You can explore Azure AI Foundry benchmarksto evaluate and compare models on publicly available datasets, while also regenerating benchmark results on your own data. Alternatively, you can evaluate one of many base generative AI models via Azure AI Evaluation SDK as demonstrated, see Evaluate model endpoints sample.

Pre-production evaluation

After selecting a base model, the next step is to develop an AI application—such as an AI-powered chatbot, a retrieval-augmented generation (RAG) application, an agentic AI application, or any other generative AI tool. Following development, pre-production evaluation begins. Before deploying the application in a production environment, rigorous testing is essential to ensure the model is truly ready for real-world use.

Diagram of pre-production evaluation for models and applications with the six steps.

Pre-production evaluation involves:

  • Testing with evaluation datasets: These datasets simulate realistic user interactions to ensure the AI application performs as expected.
  • Identifying edge cases: Finding scenarios where the AI application’s response quality might degrade or produce undesirable outputs.
  • Assessing robustness: Ensuring that the model can handle a range of input variations without significant drops in quality or safety.
  • Measuring key metrics: Metrics such as response groundedness, relevance, and safety are evaluated to confirm readiness for production.

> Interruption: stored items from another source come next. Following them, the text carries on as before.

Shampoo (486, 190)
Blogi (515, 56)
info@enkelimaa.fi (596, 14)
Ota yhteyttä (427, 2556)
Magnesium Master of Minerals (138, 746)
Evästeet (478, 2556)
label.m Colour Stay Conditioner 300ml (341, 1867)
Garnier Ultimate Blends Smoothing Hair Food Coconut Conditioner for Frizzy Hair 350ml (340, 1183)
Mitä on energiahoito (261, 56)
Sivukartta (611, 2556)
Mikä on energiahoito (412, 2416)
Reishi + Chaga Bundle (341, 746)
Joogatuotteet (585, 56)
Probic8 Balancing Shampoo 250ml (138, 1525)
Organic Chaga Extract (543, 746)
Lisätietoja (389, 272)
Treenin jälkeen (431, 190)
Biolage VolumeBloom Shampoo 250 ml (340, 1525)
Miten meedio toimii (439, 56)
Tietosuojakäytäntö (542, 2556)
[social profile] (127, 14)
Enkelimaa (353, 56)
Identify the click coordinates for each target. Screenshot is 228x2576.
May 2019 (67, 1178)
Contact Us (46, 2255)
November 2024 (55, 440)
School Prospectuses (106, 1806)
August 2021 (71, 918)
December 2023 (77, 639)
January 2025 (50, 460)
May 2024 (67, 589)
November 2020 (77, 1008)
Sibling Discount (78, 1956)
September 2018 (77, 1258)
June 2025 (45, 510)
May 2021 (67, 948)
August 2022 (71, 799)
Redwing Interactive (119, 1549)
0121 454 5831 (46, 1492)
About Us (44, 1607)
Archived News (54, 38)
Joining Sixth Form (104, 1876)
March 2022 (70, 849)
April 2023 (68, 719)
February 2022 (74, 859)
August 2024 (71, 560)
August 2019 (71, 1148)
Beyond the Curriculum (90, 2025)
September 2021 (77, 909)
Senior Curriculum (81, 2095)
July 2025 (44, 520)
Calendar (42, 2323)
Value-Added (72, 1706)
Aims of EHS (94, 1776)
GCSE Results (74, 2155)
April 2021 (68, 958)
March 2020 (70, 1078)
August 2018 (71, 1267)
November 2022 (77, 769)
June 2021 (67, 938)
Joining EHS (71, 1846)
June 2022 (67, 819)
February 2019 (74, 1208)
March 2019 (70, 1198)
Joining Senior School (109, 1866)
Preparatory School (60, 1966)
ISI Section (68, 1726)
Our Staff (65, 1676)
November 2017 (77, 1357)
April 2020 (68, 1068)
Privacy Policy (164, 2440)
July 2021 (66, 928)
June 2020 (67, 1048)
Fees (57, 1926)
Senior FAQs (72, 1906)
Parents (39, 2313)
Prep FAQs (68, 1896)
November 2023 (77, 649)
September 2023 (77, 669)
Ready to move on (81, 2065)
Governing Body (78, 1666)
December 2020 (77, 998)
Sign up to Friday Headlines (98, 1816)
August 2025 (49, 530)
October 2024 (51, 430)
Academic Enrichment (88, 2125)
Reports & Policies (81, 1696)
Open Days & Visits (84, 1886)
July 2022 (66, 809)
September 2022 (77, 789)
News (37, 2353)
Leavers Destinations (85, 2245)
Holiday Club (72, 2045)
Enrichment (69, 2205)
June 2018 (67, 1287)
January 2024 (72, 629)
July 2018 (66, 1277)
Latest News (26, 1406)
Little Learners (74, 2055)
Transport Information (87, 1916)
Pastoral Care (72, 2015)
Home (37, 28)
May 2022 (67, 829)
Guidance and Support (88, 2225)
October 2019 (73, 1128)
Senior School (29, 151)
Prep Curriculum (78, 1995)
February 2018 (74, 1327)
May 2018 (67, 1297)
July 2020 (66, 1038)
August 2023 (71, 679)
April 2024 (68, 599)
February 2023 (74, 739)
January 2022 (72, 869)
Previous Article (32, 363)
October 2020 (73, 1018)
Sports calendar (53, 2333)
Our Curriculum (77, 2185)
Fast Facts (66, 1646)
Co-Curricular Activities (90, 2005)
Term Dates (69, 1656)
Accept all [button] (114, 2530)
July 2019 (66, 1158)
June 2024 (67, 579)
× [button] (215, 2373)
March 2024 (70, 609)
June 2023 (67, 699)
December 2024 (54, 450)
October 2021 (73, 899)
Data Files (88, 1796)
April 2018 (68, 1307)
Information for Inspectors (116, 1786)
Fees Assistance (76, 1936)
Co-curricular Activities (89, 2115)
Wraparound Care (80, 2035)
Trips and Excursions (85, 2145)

The pre-production stage acts as a final quality check, reducing the risk of deploying an AI application that doesn't meet the desired performance or safety standards.

Alternatively, you can also use Azure AI Foundry’s evaluation widget for testing your generative AI applications.

Once satisfactory results are achieved, the AI application can be deployed to production.

Post-production monitoring

After deployment, the AI application enters the post-production evaluation phase, also known as online evaluation or monitoring. At this stage, the model is embedded within a real-world product and responds to actual user queries. Monitoring ensures that the model continues to behave as expected and adapts to any changes in user behavior or content.

  • Ongoing performance tracking: Regularly measuring AI application’s response using key metrics to ensure consistent output quality.
  • Incident response: Quickly responding to any harmful, unfair, or inappropriate outputs that might arise during real-world use.

By continuously monitoring the AI application’s behavior in production, you can maintain high-quality user experiences and swiftly address any issues that surface.

Conclusion

GenAIOps is all about establishing a reliable and repeatable process for managing generative AI applications across their lifecycle. Evaluation plays a vital role at each stage, from base model selection, through pre-production testing, to ongoing post-production monitoring. By systematically measuring and addressing risks and refining AI systems at every step, teams can build generative AI solutions that aren't only powerful but also trustworthy and safe for real-world use.

Cheat sheet:

Purpose Process Parameters
What are you evaluating for? Identify or build relevant evaluators - Quality and performance ( Quality and performance sample notebook)

- Safety and Security (Safety and Security sample notebook)

- Custom (Custom sample notebook)
What data should you use? Upload or generate relevant dataset Generic simulator for measuring Quality and Performance (Generic simulator sample notebook)

- Adversarial simulator for measuring Safety and Security (Adversarial simulator sample notebook)
What resources should conduct the evaluation? Run evaluation - Local run

- Remote cloud run
How did my model/app perform? Analyze results View aggregate scores, view details, score details, compare evaluation runs
How can I improve? Make changes to model, app, or evaluators - If evaluation results didn't align to human feedback, adjust your evaluator.

- If evaluation results aligned to human feedback but didn't meet quality/safety thresholds, apply targeted mitigations.